While several other markets struggle with empowering women in senior leadership, it looks like Malaysia is on the right track. (Read also Why the marketing industry needs more female leaders.)

Female bosses are on the rise, according to a study by specialist recruitment firm font. One has to simply look at the advertising agency scene to see the presence of strong female leads in agencies. For example, Michelle Achuthan of BBDO Malaysia, Lara Hussein of M&C Saatchi, Mazuin Zin of Mullen Lowe, Margaret Lim of Dentsu Aegis, Nicole Tan of JWT, Irene Wong of Grey Malaysia and Wong Piyee of Zenith Malaysia.

According to the study by font, which specialises in the creative, digital and marketing sectors, women continue to take on more leadership positions with almost half of the firms interviewed claiming they have more than 30% of senior positions occupied by women.

Also, in Malaysia, female employees are fast drawing equal salaries to their male counterparts, and many are finding a spot on the leadership bench. Similar to Singapore, women in Malaysia are more likely to have received a pay rise in the past 12 months than men.

Gender Women

“We see this trend rising for 2015 and beyond, as Malaysia continues to strengthen its stance towards strategic diversity programmes, and the government strengthens its support for businesses to entice women back to the workforce,” said Priya Bala, regional marketing director of font.

So why is this so?

Bala explained this could be because of the country’s concerted diversity push, as the government aims for Malaysia to be considered a developed nation by 2020.

However, it could also be due to women jumping between roles more frequently than men, perhaps to shift to businesses with more flexible working hours and childcare facilities.
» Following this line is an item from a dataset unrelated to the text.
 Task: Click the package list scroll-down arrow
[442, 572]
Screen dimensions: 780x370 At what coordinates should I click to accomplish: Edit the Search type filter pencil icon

This is shown by the fact that more than 60% of women have been in their current role for less than two years. The study also states that money and professional development are two consistent factors affecting talent’s decisions to stay or job hop.

What else are companies looking for?

Meanwhile, the job market in Malaysia is also looking positive for people with specialised skills in social media, search, analytics and developers, as well as for people who are integrated or hybrid, particularly at the mid-to-senior level.

This includes PR managers who have a strong grasp of digital and social media; project managers who face clients and lead business development; art directors and designers who are savvy with digital platforms; copywriters or content writers for multiple mediums, and marketing managers with digital capabilities.

Malaysian companies are adopting a neutral outlook to business in 2015. Nearly 42% think the industry will remain at a similar level, while almost a third are positive it will strengthen. Respondents are also confident about their company’s growth, with 68% expecting permanent staff members to increase.


There is also a lot of crossover of talent from creative to media agencies and from media owners to media agencies, and vice versa.

The days of pure TV, radio or print have ended, and talent who are loyal to these traditional channels will soon find themselves becoming irrelevant. It is imperative for them to make the switch and embrace the digital era, said a note in the study.